What is Azure Data Factory?
In the world of big data, raw, unorganized data is often stored in relational, non-relational, and other storage systems. However, on its own, raw data doesn’t have the proper context or meaning to provide meaningful insights to analysts, data scientists, or business decision makers.
Azure Data Factory is the platform that solves such data scenarios. It is the “cloud-based ETL and data integration service that allows you to create data-driven workflows for orchestrating data movement and transforming data at scale”. Using Azure Data Factory, you can create and schedule data-driven workflows (called pipelines) that can ingest data from disparate data stores. You can build complex ETL processes that transform data visually with data flows or by using compute services such as Azure HDInsight Hadoop, Azure Databricks, and Azure SQL Database.
Working
Input Dataset – Represents the collection of data which presents in your data store.
Pipeline – Pipeline perform an operation on the data transforms it which could be anything from just data movement or some data transformation. Data Transformation is possible by USQL, stored procedure and Hive.
Output Dataset – It will contain data in structured format.
Linked Services – Here we mention the source and destination of the data. Generally, our source and destination are Azure Data Lake, Block storage, SQL.
Gateway – Connects your on-premise data ta to cloud. It is installed on the on-premises data system of client, which then connects to Azure Data.
Cloud – The data can be analysed and visualized using different analytical framework like R, Spark, Hadoop.
Integration Runtime
An integration runtime provides the bridge between the activity and linked Services. An activity defines the action to be performed. A linked service defines a target data store or a compute service. This way, the activity can be performed in the region closest possible to the target data store or compute service in the most performant way while meeting security and compliance needs.

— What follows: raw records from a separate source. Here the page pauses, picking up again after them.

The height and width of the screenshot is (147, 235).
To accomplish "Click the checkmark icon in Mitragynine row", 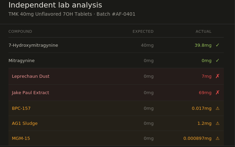I will [x=218, y=60].
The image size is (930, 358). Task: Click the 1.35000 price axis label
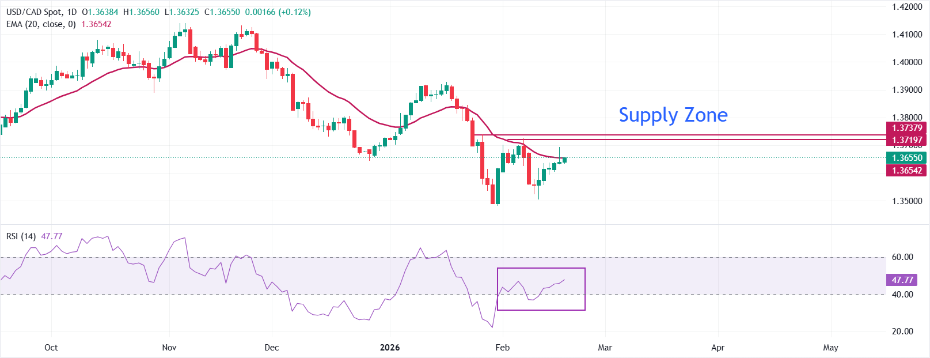click(907, 201)
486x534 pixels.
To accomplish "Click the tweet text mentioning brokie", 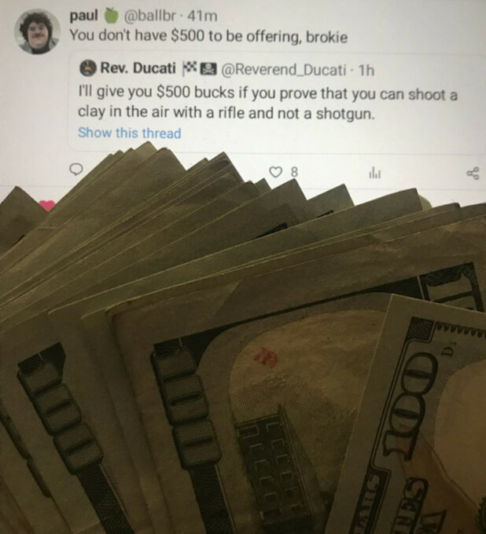I will pos(208,36).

The Integration Runtime (IR) is the compute infrastructure used by Azure Data Factory to provide the following data integration capabilities across different network environments:
- Data Flow: Execute a Data Flow in managed Azure compute environment.
- Data movement: Copy data across data stores in public network and data stores in private network (on-premises or virtual private network). It provides support for built-in connectors, format conversion, column mapping, and performant and scalable data transfer.
- Activity dispatch: Dispatch and monitor transformation activities running on a variety of compute services such as Azure Databricks, Azure HDInsight, Azure Machine Learning, Azure SQL Database, SQL Server, and more.
- SSIS package execution: Natively execute SQL Server Integration Services (SSIS) packages in a managed Azure compute environment.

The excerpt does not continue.